Women…Let’s Talk About Money!

Financial management is a tricky thing. It’s something you learn. It’s not just common sense. And many women are really bad at it. It’s only in recent years that we have started a conversation about women and money and dare I say that Oprah Winfrey and Suze Orman had a key role in opening the conversation

” Women have a relationship to money..but it’s a dysfunctional one. Women make money but they spend it on everyone else’s needs but their own.”

In my wanderings and conversations with Viva 70 in mind I’ve noticed a few things about women and managing finances. It doesn’t apply to all women but here are my observations…

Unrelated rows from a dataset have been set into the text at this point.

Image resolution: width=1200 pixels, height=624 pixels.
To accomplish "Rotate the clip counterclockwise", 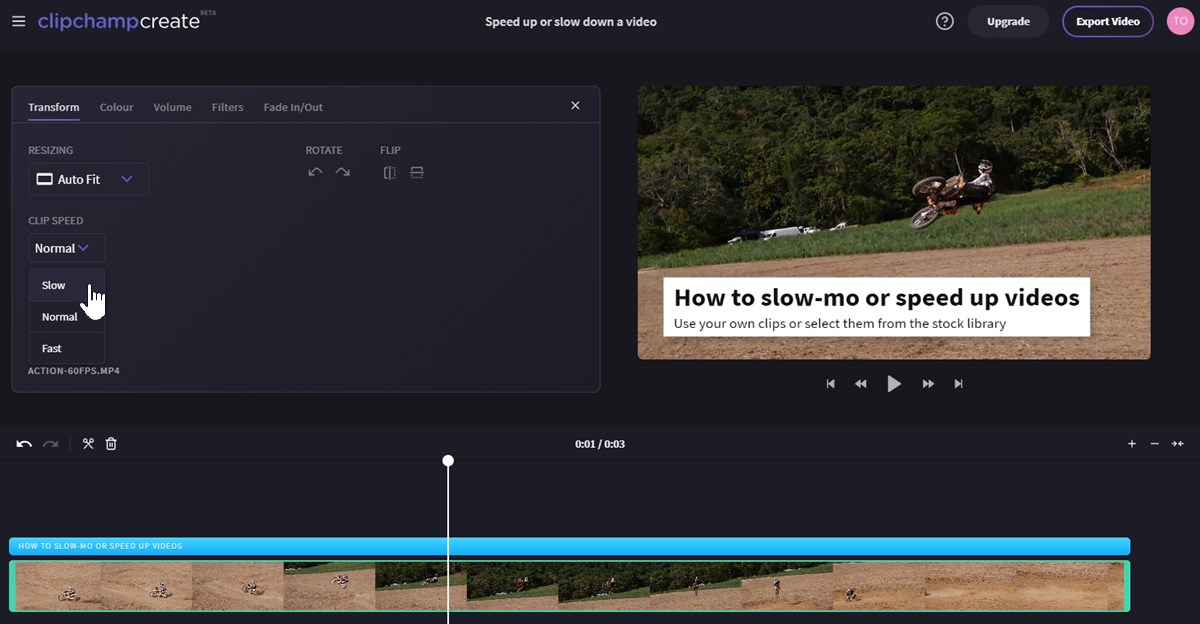I will coord(314,171).
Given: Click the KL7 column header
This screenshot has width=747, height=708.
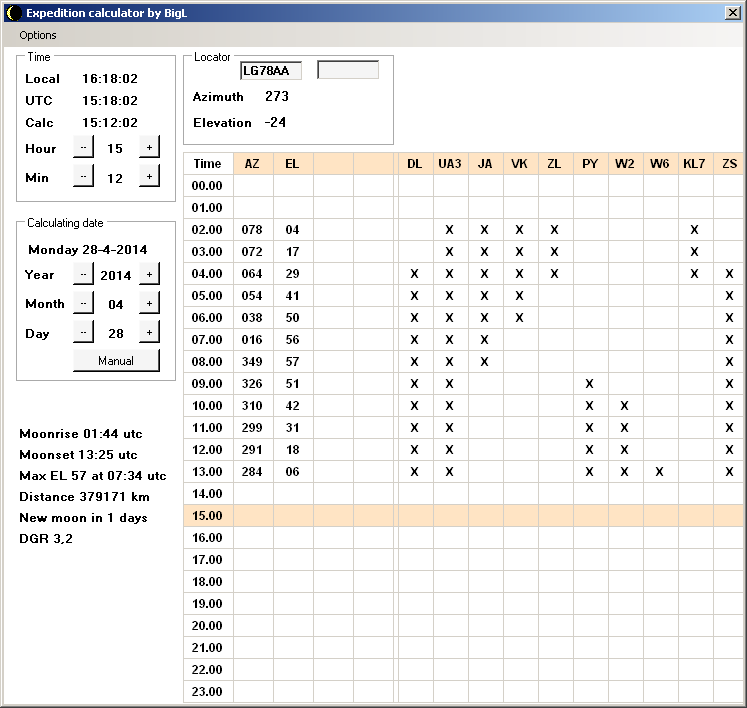Looking at the screenshot, I should tap(693, 163).

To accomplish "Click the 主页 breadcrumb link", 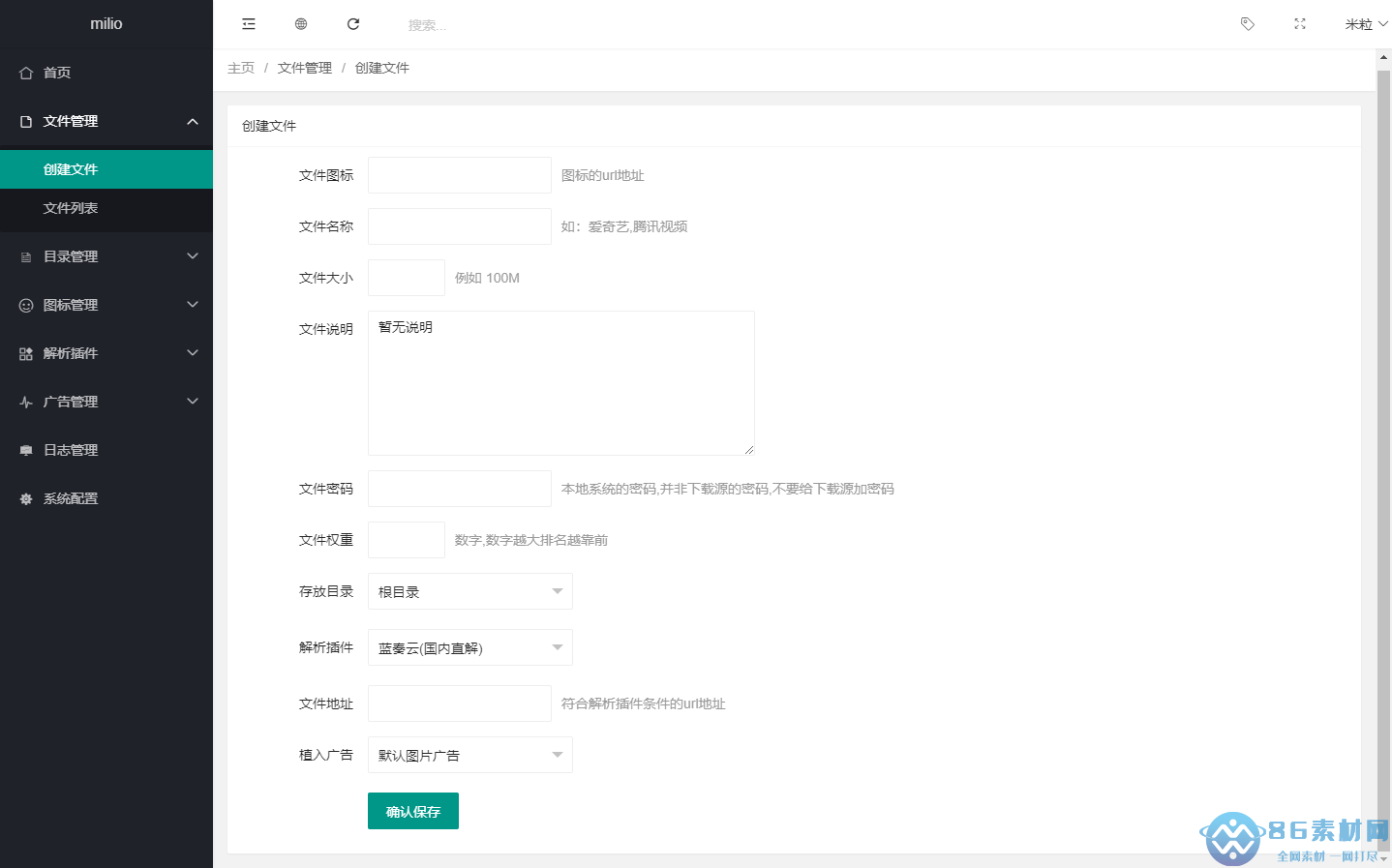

  • Talking about financial management, money, shared responsibility for family finances is very difficult for many women. They can abdicate responsibility to a partner, avoid conversations about money or relate to money as a pay cheque to pay cheque event. Planning for the future is often off the radar.
  • Talking about money is tangled with issues of trust and love in many relationships instead of seeing it as a financial partnership – a set of evidenced based decisions that require regular review. Financial boundaries are often confused..is it my money/ our money/ your money/ who decides how it is managed?
  • There are many examples where woman lost control over the big picture of the financial health of the partnership. Only in crisis did they find out how dire their financial circumstances are. Divorce, redundancy, poor financial decisions that they ” went along with” resulted in severe losses in security and assets.
  • Many older women have said that they never thought they would need a pension/welfare to support their retirement in older age. It’s generally acknowledged that older woman have far less in superannuation than their male counterparts. (ASFA 2014 reported woman retire with$105k on average, for men it was $200k) 53% of older women live below the poverty line of $400 a week income in Australia. Child rearing, lower paid jobs, job change and running their own businesses have impacted their ability to save for the future.

What do we need to do?

  • Get organised. Learn. Take responsibility. Do you know what percentage interest is charged on your credit card? Do you know the profit margin you are making on a rental property? Do you know where your superannuation is invested? Do you regularly review the performance of the fund? Do you know how much it costs to run your current lifestyle? Do you have a calendar of when major bills need to be paid and save accordingly? Do you pay for holidays with cash or credit? Have you renegotiated contracts with energy companies in the last year?
  • What is your relationship with money– confident, informed, well managed? Self disciplined? Or too busy to think about it..just wing it…my partner deals with it….a bit hectic but we get by?  I read  this the other day, ” Self discipline is a form of self love. When  you treat your body and your life with the respect it deserves you care about what food you eat and you care about organising your life to minimize stress.”  You deserve to feel empowered, in control, not stressed about money. It takes work. You need to learn and ask for help. If you’re running a business for the first time you need systems and good governance. Get organised. Learn. Get professional advice. Good financial management is not intuitive. It’s not common sense. It’s learned. So many retirees take on a franchise or get into property development and come crashing to the ground because they didn’t have the skills to run a business.
  • Let’s talk family finances. What roles do you and you partner have in managing financial monitoring and decisions? We need a complete rethink about the financial side of a marriage. Financial Intelligence. Think of it as a business ..love and trust don’t come into it. A business is run efficiently with all parties being fully across the revenue, costs and investments of the business- its capital and assets. Both parties. You might delegate tasks but like a business, you schedule board meetings every 2-3 months and you review progress against the financial goals you have agreed. It’s evidenced based. It’s not about blame, judgment or ego. It’s a partnership equivalent to running a business. If you can’t talk about the financial basis of the relationship seek help to unpick why this is difficult and how to change it. Women need to find their voice here and not when crisis looms. But it needs to be an informed voice. Doing your homework and getting organised is part of the partnership.